I discussed in these posts the pseudo-textualist arguments being made in support of the claim that Title VII’s ban on employment practices that “discriminate … because of … sex” prohibits discrimination on the basis of sexual orientation or gender identity. In support of those argument, the pseudo-textualists falsely claim that the Department of Justice and other defenders of the longstanding understanding of Title VII are resting their position on the unenacted intentions of members of Congress in 1964 rather than on the original public meaning of Title VII. In particular, they repeatedly invoke, as though it helps them, the statement in Justice Scalia’s unanimous opinion in Oncale v. Sundowner Offshore Services (1998) that “it is ultimately the provisions of our laws rather than the principal concerns of our legislators by which we are governed.”
But DOJ and its allies embrace this passage from Oncale. Far from relying on the “principal concerns” of members of Congress in 1964, they explicitly argue that the “ordinary public meaning of ‘sex’ in 1964 is dispositive.” (DOJ Brief at 19.) What’s more, they show that Oncale’s reading of Title VII fully supports their position. In a passage that the pseudo-textualists prefer to ignore, Justice Scalia’s unanimous opinion in Oncale quoted with approval this statement from an earlier concurring opinion by Justice Ginsburg:
“The critical issue, Title VII’s text indicates, is whether members of one sex are exposed to disadvantageous terms or conditions of employment to which members of the other sex are not exposed.”

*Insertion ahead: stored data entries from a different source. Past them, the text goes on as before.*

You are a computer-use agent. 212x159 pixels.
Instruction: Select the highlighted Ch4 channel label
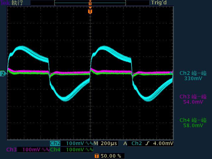(55, 150)
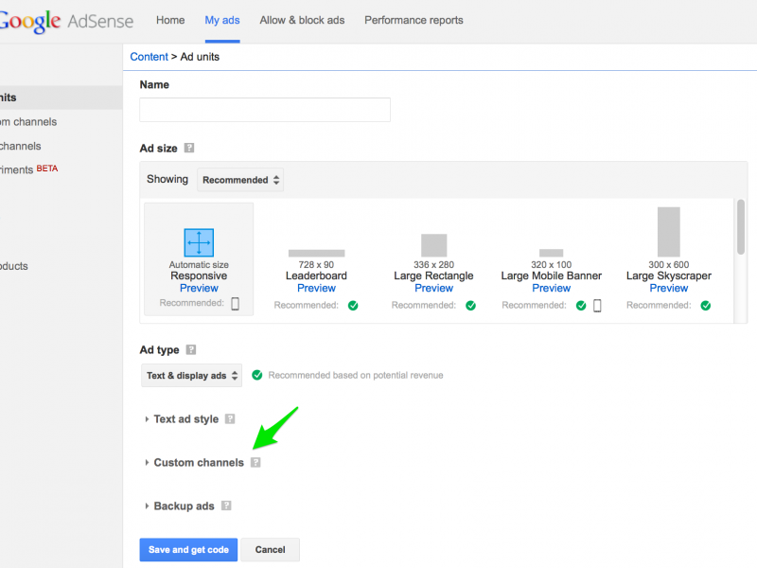Click the Google AdSense logo
This screenshot has height=568, width=757.
(x=66, y=21)
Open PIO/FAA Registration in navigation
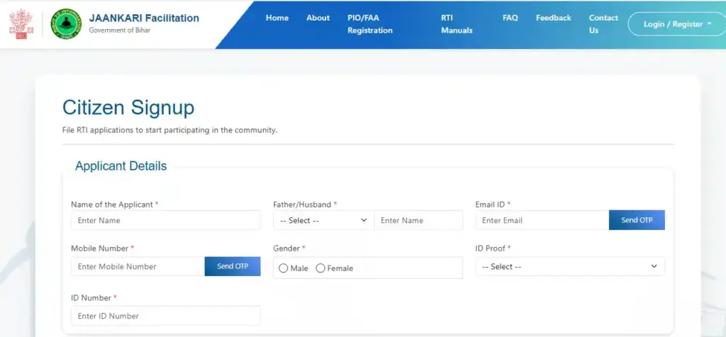The height and width of the screenshot is (337, 726). tap(369, 24)
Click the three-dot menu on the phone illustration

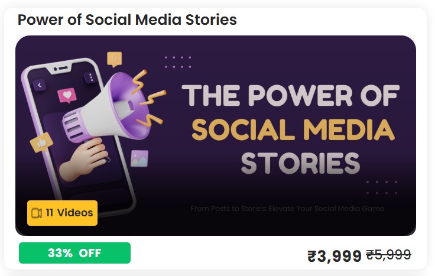point(90,77)
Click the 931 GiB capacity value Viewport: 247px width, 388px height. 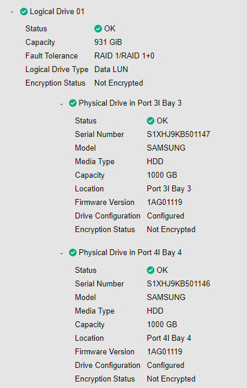pyautogui.click(x=108, y=43)
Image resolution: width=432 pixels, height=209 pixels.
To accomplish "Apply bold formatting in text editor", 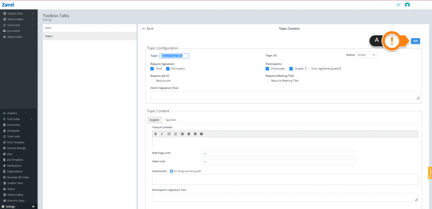I will tap(155, 134).
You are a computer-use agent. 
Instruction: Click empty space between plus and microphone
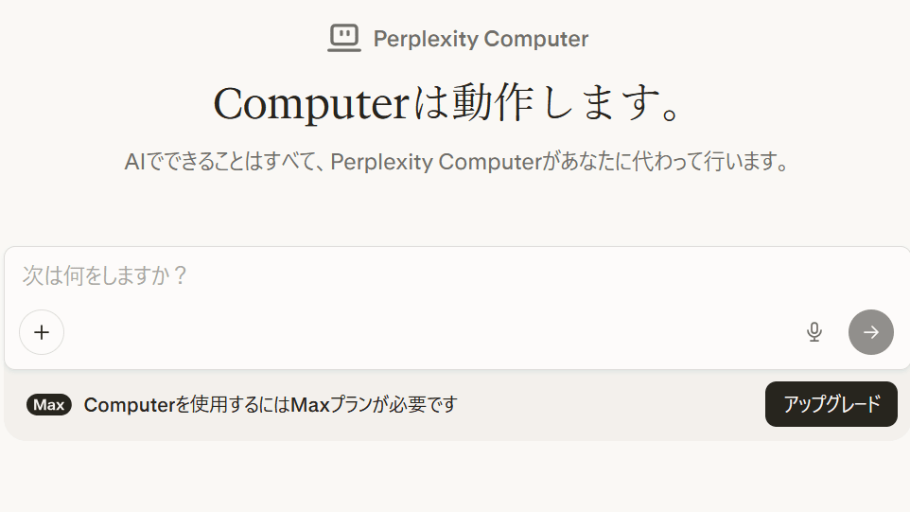click(x=426, y=332)
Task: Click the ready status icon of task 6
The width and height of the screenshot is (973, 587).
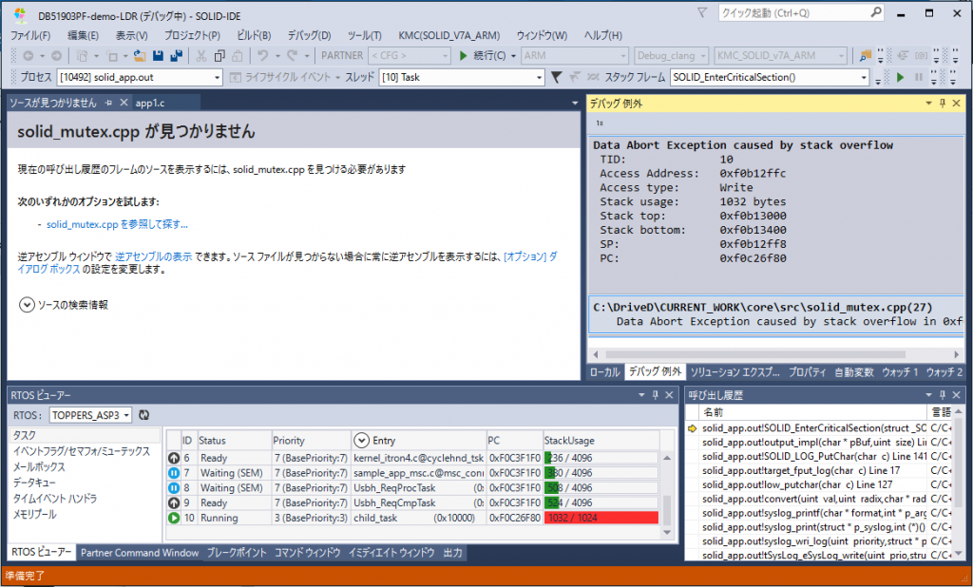Action: (x=174, y=458)
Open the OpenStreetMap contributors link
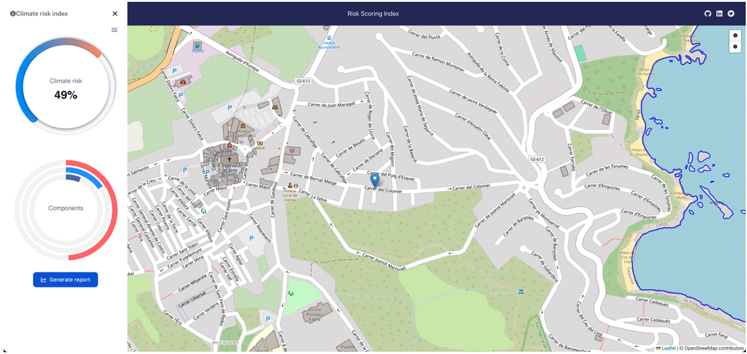Viewport: 747px width, 354px height. click(714, 348)

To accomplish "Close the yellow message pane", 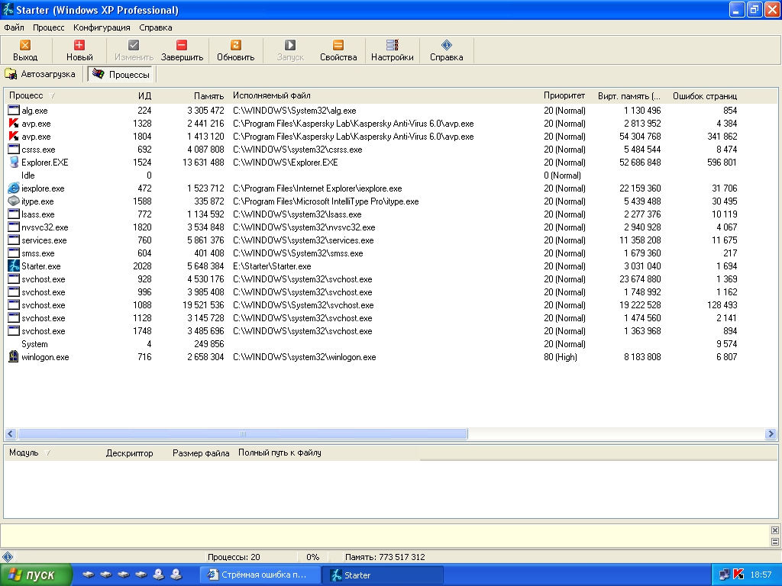I will (x=774, y=530).
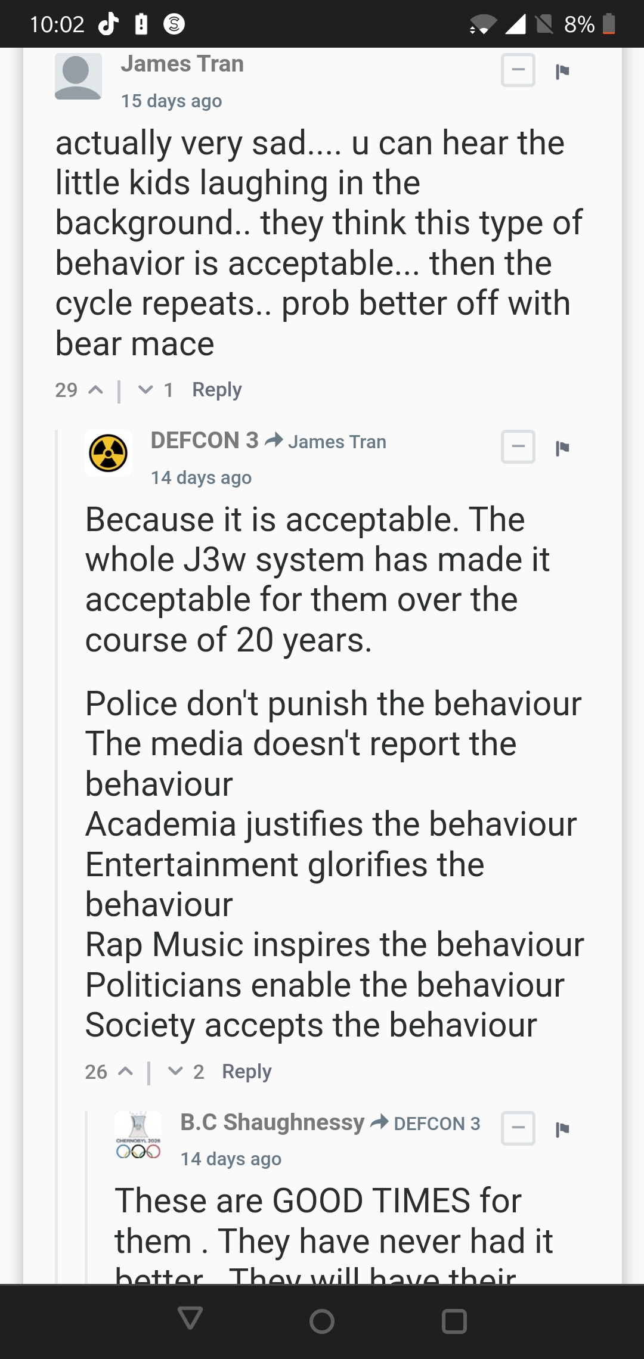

Discrimination on the basis of sexual orientation or gender identity does not expose “members of one sex … to disadvantageous terms or conditions of employment to which members of the other sex are not exposed.” Oncale’s reading of Title VII thus defeats the brief’s claim.
I’m sorry to see that today’s Washington Post article on the Title VII cases falls hook, line, and sinker for the pseudo-textualist misframing:
No one argues that Congress in 1964 intended to protect LGBTQ individuals; homosexual conduct was illegal in the vast majority of the country. The solicitor general said that basic fact should decide the cases.
“In 1964, the ordinary public meaning of ‘sex’ was biological sex,” [solicitor general Noel] Francisco wrote. Congress is free to make clear that Title VII includes sexual orientation and transgender status, Francisco said, but it has repeatedly turned down attempts to change the law to do so.
The plaintiffs and their lawyers say that the statute’s text, not what Congress intended, should hold. That is something of a switch — usually it is conservatives making such a textualist argument — and the lawyers point to an unlikely ally: the late justice Antonin Scalia.
In a 1998 ruling in a case called Oncale v. Sundowner Offshore Services, Scalia wrote for the court that male-on-male sexual harassment was covered by Title VII even though it is not mentioned in the statute or envisioned by Congress.
“It is ultimately the provisions of our laws rather than the principal concerns of our legislators by which we are governed,” Scalia wrote, adding that same-sex harassment need not be “the principal evil Congress was concerned with.”
“We’re the textualists here,” said Ria Tabacco Mar, an attorney for the ACLU, which is representing the Zarda estate. “We’re the ones pointing to the words of the statute.”
Note that in the first passages I’ve italicized the article accurately quotes DOJ’s brief as making an argument based on “ordinary public meaning” but somehow mischaracterizes that argument as resting on what “Congress in 1964 intended” but didn’t express in text. Remarkable. (By the way, I don’t mean to single out the Post for criticism. It wouldn’t surprise me if this media misframing is widespread; I simply ran across it in the Post.)